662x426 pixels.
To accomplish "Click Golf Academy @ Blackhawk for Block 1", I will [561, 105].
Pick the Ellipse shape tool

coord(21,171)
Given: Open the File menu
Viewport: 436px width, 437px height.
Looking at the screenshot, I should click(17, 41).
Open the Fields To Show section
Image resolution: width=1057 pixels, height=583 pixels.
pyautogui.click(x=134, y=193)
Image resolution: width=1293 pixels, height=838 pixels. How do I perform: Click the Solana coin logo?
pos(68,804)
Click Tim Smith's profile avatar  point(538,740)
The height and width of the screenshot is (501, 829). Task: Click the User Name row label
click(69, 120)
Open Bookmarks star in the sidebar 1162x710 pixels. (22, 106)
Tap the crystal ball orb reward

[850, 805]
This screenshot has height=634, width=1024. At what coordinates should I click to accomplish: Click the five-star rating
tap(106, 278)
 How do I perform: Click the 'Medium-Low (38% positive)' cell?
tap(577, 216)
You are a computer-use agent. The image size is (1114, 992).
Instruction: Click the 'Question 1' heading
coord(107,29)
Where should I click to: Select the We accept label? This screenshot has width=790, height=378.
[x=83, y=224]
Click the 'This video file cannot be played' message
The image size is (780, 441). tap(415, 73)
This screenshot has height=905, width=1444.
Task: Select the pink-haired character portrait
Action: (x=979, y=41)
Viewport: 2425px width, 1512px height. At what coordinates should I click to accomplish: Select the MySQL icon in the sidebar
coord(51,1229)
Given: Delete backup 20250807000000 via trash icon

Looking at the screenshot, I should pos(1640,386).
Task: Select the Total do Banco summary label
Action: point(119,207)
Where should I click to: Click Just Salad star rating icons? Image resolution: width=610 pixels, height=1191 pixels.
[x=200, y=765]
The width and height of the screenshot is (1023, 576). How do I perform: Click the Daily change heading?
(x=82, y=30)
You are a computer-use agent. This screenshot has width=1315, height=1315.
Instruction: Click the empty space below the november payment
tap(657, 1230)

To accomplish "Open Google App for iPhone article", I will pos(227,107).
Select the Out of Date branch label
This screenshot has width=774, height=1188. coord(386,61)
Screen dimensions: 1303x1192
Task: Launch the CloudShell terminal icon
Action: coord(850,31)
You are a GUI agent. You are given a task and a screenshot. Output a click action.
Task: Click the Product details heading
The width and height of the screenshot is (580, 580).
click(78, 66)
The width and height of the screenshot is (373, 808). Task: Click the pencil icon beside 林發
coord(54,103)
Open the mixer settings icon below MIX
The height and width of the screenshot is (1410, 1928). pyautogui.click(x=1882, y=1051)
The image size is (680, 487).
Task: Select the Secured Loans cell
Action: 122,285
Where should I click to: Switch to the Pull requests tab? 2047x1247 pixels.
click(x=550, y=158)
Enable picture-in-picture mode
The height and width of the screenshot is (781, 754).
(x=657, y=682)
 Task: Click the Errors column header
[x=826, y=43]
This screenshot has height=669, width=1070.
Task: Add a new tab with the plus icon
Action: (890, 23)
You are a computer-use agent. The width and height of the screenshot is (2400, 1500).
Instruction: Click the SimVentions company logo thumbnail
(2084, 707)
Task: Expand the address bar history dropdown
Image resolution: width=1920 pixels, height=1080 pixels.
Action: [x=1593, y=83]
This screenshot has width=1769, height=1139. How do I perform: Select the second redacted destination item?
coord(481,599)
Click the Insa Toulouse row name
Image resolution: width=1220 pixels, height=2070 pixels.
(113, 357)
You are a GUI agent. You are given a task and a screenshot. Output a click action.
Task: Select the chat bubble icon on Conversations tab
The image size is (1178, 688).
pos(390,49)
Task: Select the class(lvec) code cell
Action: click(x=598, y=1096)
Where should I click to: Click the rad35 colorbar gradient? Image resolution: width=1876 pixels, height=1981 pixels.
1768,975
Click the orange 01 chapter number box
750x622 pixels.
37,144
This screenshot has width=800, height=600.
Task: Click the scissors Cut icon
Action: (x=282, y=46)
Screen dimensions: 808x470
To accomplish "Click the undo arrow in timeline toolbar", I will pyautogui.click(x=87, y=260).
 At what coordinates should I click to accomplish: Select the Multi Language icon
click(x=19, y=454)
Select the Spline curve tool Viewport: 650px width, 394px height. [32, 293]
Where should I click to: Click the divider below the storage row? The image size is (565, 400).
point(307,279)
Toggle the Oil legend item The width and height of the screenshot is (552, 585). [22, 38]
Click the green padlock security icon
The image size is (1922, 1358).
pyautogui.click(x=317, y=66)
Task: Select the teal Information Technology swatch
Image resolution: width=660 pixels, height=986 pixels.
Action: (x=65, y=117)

## [Given instruction]
Please reproduce every line of the listing from the one containing "Select the Spline" down through the end of the listing, requests included, and scale each coordinate in the answers by 1.35, rounding to whole numbers with halves rounded up.

## [Task solution]
Select the Spline curve tool Viewport: 650px width, 394px height. [43, 396]
Where should I click to: Click the divider below the storage row? The image size is (565, 400).
point(414,377)
Toggle the Oil legend item The width and height of the screenshot is (552, 585). [30, 51]
Click the green padlock security icon
The image size is (1922, 1358).
pyautogui.click(x=428, y=89)
Task: Select the teal Information Technology swatch
Image resolution: width=660 pixels, height=986 pixels.
Action: (x=88, y=158)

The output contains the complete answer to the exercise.